Mendapat perlakuan seperti itu, malah membuat air mata Raina keluar. Ia menangis kencang di pelukan Jaya. Tangannya membalas pelukan Jaya erat. Seluruh tubuhnya bergetar.

Jaya semakin khawatir. Jantungnya berdetak kencang melihat Raina kacau seperti ini. Ini kali pertama Ia melihat Raina kacau seperti ini.

"Ada gue Rai, tenang aja." Ucap Jaya menenangkan. Ia masih setia mengusap rambut Raina.

"Mama.." Ucap Raina disela tangisnya. Ketika berucap itu, dadanya semakin sesak. Tangisnya kian pilu. Membuat Jaya mati-matian menahan, agar tidak ikut menangis bersama.

Alis Jaya berkerut. Ia tidak paham arah bicara Raina.

Raina melepas pelukannya. Wajahnya yang kacau menjadi pemandangan pertama yang dilihat oleh Jaya.

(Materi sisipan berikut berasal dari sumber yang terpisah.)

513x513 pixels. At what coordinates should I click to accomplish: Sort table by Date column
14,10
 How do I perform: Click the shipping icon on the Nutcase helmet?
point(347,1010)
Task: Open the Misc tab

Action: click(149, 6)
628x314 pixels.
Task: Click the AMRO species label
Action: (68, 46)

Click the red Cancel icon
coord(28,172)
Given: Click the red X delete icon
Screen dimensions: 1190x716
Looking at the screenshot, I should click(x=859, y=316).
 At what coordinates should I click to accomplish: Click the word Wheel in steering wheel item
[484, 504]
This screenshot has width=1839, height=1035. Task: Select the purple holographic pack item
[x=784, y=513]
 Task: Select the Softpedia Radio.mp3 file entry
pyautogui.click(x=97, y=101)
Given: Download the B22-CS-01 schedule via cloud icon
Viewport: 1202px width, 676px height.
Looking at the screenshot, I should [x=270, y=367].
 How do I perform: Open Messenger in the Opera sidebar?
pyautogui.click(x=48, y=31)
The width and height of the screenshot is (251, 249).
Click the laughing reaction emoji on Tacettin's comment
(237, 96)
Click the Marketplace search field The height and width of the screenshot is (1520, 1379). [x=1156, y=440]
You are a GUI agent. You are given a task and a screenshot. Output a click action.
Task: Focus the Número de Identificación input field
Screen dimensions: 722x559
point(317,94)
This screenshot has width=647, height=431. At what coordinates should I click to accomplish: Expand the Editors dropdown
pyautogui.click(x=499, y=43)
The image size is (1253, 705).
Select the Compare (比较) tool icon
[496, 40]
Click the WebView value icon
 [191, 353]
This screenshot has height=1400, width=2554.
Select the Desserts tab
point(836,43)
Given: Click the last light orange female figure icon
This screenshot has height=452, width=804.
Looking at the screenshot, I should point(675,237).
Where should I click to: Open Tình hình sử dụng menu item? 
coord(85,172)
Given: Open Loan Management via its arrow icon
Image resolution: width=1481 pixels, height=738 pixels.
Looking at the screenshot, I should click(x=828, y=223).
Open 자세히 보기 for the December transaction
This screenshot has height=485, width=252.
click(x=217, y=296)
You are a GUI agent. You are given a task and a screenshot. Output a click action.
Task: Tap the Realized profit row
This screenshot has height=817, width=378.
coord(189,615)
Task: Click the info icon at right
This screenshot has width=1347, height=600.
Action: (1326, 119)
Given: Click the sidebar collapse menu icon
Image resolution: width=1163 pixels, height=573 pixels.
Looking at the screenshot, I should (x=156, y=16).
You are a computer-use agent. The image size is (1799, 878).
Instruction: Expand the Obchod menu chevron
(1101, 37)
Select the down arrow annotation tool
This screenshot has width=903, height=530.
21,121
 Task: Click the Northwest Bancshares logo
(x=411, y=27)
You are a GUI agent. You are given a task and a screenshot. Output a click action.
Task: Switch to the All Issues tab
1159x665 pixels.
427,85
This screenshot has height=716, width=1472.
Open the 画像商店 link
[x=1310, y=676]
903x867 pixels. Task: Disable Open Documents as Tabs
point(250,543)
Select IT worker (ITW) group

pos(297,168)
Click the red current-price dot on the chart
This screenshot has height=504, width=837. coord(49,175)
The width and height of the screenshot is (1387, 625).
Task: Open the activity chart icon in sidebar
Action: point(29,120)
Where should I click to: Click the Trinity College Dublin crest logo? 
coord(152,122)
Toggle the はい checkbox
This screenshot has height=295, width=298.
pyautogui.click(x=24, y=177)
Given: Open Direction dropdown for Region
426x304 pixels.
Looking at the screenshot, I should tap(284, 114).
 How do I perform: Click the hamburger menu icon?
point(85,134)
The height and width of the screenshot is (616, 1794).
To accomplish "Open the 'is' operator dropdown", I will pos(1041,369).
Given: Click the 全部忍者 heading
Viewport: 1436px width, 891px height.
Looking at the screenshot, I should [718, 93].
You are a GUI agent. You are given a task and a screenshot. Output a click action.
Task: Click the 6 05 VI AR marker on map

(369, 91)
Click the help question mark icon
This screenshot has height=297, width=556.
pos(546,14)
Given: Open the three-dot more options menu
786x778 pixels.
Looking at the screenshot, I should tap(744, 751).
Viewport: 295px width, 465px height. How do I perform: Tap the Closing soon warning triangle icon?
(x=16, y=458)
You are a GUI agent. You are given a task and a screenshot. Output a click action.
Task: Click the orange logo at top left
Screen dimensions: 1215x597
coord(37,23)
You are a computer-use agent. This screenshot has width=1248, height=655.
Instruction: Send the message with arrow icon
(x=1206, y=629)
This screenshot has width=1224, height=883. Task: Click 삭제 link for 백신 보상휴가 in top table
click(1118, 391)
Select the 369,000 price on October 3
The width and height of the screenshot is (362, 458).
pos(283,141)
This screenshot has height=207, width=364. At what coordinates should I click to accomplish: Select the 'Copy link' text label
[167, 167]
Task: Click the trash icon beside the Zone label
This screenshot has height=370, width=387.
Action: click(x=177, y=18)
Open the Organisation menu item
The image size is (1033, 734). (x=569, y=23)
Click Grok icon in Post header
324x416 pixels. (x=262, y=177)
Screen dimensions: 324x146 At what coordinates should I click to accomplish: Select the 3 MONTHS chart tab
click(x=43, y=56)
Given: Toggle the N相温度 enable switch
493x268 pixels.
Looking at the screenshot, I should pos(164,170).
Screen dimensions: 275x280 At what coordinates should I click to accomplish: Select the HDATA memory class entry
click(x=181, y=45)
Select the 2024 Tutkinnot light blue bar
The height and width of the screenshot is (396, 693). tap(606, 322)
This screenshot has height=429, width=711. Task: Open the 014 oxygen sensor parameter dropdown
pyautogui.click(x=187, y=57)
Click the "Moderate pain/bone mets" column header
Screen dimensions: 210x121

Badannya masih bergetar dan masih tetap menangis.

"O-orang yang mau lo tabrak tadi-" Raina berusaha keras untuk berbicara. Mencoba menghalau rasa sesak didada. "Itu Mama. Mama yang udah ngehindarin gue selama tujuh tahun."

Tangis Raina kembali pecah. Jaya segera memeluknya kembali. Raina menurut, Ia menelungkupkan wajah kacaunya pada dada Jaya. Ia menggenggam erat almamater Jaya.

Jaya terkejut bukan main ketika mengetahui satu fakta itu. Ia memang tahu, di rumah Raina tidak ada kedua orang tuanya. Namun saat Jaya tanya waktu itu, Raina menjawab bahwa Papanya kerja dan Mamanya pergi. Ia tidak bilang yang sebenarnya.

"Gue gamau ketemu dia Jay." Ucap Raina masih di pelukan Jaya. Jaya tak berkomentar. Ia tahu Rainanya sedang butuh didengar.

"Tapi dilain sisi gue juga kangen sama dia. Pengen dia pulang trus peluk gue kayak lo gini." Ucap Raina dengan sesenggukan. Jaya semakin mengeratkan pelukanya. Betapa sakitnya Raina berbicara, dapat Jaya rasakan.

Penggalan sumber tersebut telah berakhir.